#Before jumping to analysis part, let's have a look into data
data2 <- readRDS("car_data_aggregate.rds")
str(data2)
## Classes 'tbl_df', 'tbl' and 'data.frame': 1490 obs. of 12 variables:
## $ brand_name : chr "ALFA ROMEO" "ASTON MARTIN" "AUDI" "BENTLEY" ...

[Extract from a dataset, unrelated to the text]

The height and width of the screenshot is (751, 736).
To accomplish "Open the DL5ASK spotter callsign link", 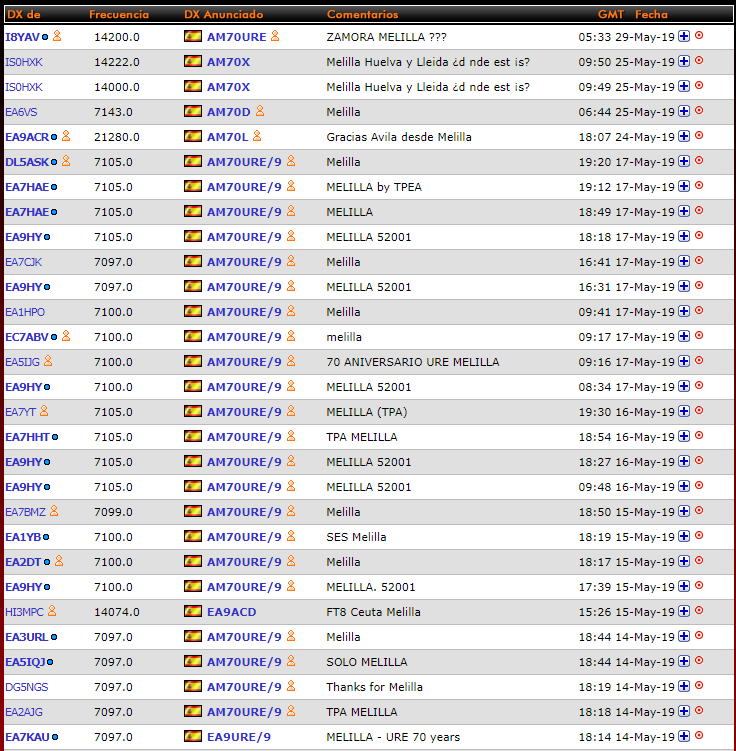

## $ auto_dom : num 0 0 0 0 0 0 0 0 0 632 ...
## $ auto_imp : num 13 2 350 0 158 ...
## $ auto_total : num 13 2 350 0 158 ...
## $ comm_dom : num 0 0 0 0 0 0 0 0 0 789 ...
## $ comm_imp : num 0 0 0 0 0 197 319 0 0 199 ...
## $ comm_total : num 0 0 0 0 0 197 319 0 0 988 ...
## $ total_dom : num 0 0 0 0 0 ...
## $ total_imp : num 13 2 350 0 158 331 1460 9 3 256 ...
## $ total_total: num 13 2 350 0 158 ...
## $ year : num 2018 2018 2018 2018 2018 ...
## $ month : num 9 9 9 9 9 9 9 9 9 9 ...
#It's always safe to check whether there is any duplicated/wrongly named entries when working with such a combined data set
distinct(data2[1])
## # A tibble: 51 x 1
## brand_name
## <chr>
## 1 ALFA ROMEO
## 2 ASTON MARTIN
## 3 AUDI
## 4 BENTLEY
## 5 BMW
## 6 CITROEN
## 7 DACIA
## 8 DS
## 9 FERRARI
## 10 FIAT
## # ... with 41 more rows
#I've discovered that we should remove the row starts with "ODD..." & "TOPLAM" and also there are 2 different "ASTON MARTIN", we should give the same name to them
data2 <- data2[!grepl("ODD, ", data2$brand_name),]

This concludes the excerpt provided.